# REQUIRED WORK:
Copy the rows word for word, starting with the line that contains "Task: Like the main tweet heart icon" and going on through the end of the rows.

# RECORDS PROVIDED:
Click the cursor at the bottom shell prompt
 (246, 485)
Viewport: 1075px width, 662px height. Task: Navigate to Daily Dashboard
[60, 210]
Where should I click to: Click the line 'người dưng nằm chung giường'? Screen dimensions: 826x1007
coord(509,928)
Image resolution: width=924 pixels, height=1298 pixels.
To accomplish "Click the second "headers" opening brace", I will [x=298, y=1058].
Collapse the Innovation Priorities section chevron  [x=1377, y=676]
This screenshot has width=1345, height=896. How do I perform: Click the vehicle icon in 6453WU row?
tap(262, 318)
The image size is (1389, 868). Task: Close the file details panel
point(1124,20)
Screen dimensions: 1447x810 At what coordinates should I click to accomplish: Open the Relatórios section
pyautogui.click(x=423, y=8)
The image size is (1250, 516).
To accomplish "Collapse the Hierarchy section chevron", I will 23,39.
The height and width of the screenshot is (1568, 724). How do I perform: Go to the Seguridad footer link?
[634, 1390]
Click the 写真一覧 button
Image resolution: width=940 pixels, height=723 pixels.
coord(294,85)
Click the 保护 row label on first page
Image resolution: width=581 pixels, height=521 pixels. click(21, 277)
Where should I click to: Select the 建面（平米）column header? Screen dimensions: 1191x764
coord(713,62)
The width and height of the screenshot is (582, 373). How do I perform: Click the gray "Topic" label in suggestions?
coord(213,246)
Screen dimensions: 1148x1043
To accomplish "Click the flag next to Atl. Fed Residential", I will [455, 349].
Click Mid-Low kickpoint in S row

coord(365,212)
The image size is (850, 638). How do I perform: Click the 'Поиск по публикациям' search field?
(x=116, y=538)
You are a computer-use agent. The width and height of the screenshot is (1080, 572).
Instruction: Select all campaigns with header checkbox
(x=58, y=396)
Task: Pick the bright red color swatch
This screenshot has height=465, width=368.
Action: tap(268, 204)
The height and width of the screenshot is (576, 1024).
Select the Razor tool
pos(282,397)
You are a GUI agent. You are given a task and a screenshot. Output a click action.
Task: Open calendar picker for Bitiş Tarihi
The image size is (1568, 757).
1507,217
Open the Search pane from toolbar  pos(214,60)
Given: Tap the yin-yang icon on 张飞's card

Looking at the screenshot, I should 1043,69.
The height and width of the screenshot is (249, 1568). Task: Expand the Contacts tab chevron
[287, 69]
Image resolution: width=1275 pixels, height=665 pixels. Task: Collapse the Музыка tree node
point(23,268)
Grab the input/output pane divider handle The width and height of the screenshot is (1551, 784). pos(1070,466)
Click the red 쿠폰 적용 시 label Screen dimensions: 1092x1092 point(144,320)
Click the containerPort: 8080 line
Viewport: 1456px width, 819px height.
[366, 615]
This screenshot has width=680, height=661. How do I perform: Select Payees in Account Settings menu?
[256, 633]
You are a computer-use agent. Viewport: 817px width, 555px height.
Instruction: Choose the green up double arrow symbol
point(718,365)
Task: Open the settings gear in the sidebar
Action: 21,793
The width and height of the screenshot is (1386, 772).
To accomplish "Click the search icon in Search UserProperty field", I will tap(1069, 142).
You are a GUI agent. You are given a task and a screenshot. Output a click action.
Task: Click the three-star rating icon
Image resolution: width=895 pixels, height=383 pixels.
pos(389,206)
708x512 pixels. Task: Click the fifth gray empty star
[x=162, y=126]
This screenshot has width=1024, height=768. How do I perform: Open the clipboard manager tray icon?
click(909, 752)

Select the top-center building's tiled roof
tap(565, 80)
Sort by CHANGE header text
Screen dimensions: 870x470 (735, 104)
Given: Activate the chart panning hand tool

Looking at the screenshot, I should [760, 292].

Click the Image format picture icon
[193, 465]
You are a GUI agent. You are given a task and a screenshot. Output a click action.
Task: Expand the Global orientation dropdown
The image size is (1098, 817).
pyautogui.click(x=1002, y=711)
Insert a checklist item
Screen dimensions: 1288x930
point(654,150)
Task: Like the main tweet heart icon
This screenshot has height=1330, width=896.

# TASK RESPONSE:
Task: Like the main tweet heart icon
This screenshot has height=1330, width=896.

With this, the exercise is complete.